ALUMINUM RESISTANCE IN THE ARABIDOPSIS MUTANT ALR-104 IS CAUSED BY AN ALUMINUM-INDUCED INCREASE OF RHIZOSPHERE PH1

Authors: DEGENHARDT, JORG - CORNELL UNIVERSITY; LARSEN, PAUL - BOYCE THOMPSON INSTITUTE; HOWELL, STEPHEN - BOYCE THOMPSON INSTITUTE; Kochian, Leon

Submitted to: Plant Physiology
Publication Type: Peer Reviewed Journal
Publication Acceptance Date: 10/6/1998
Publication Date: N/A
Citation: N/A

Interpretive Summary: Large areas of land within the U.S. and over 40% of the world's arable lands are acidic. In these acid soils, aluminum (Al) toxicity is the primary factor limiting crop production. There is considerable genetic variation in sensitivity to Al between different plant species and genotypes, yet the genetic and molecular basis for Al tolerance is still poorly understood. We need a more complete understanding of the molecular genetics of Al toxicity and tolerance if we are going to be able to develop more Al resistant crop plants. In order to increase our understanding of this topic, we have screened mutagenized populations of Arabidopsis thaliana (a model plant system for molecular and genetic research) and isolated 5 Al tolerant mutants. Four of these mutants are related and the mutation maps to a location on chromosome 1. The other mutant is quite different and maps to chromosome 4. In this study, we have characterized the Al tolerant mutant that maps to chromosome 4. Using a unique vibrating micro-pH electrode system, it was shown that Al tolerance was due to an Al-induced increase in soil solution pH mediated by the root tip. This response was much larger than what is seen in wild type plants. This increase in pH will cause the concentration of the toxic Al3+ cation to drop, and thus reduce Al toxicity. Thus, we have identified an important new Al tolerance mechanism, and this information should be very useful in developing more Al tolerant crop species.

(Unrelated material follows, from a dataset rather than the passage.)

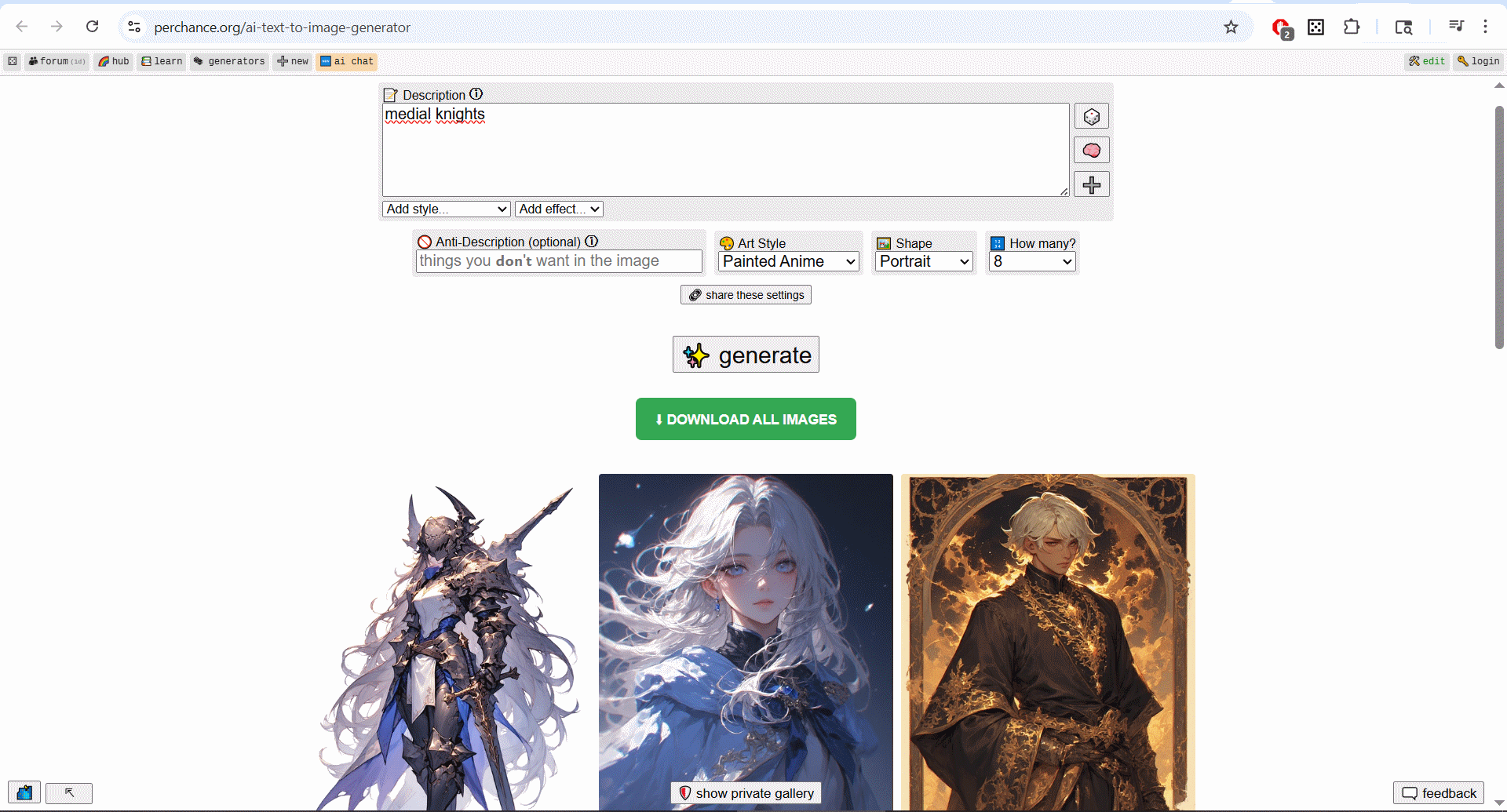
Task: Open the browser extensions puzzle icon
Action: 1351,27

Technical Abstract: A mechanism that confers increased aluminum (Al) resistance in an Arabidopsis thaliana mutant, alr-104, was investigated. A modified vibrating microelectrode system was used to measure proton fluxes generated along the surface of small Arabidopsis roots. In the absence of Al, no differences in root H+ fluxes between wildtype and alr-104 were detected. However, Al exposure induced a two-fold increase in net proton influx in alr-104 localized to the root tip. The increased flux raised the root surface pH of alr-104 by 0.15 units. A root growth assay was used to assess the Al resistance of alr-104 and wild type in a strongly pH buffered nutrient solution. Increasing the nutrient solution pH from 4.4 to 4.5 significantly increased Al resistance in wildtype, consistent with the idea that the increased net proton influx can account for greater Al resistance in alr-104. Differences in Al resistance between wild type and alr-104 disappeared when roots were grown in pH buffered media, suggesting that the Al resistance in alr-104 is mediated only by pH changes in the rhizosphere. This mutant provides the first evidence for an Al-resistance mechanism based on Al-induced increase in root surface pH.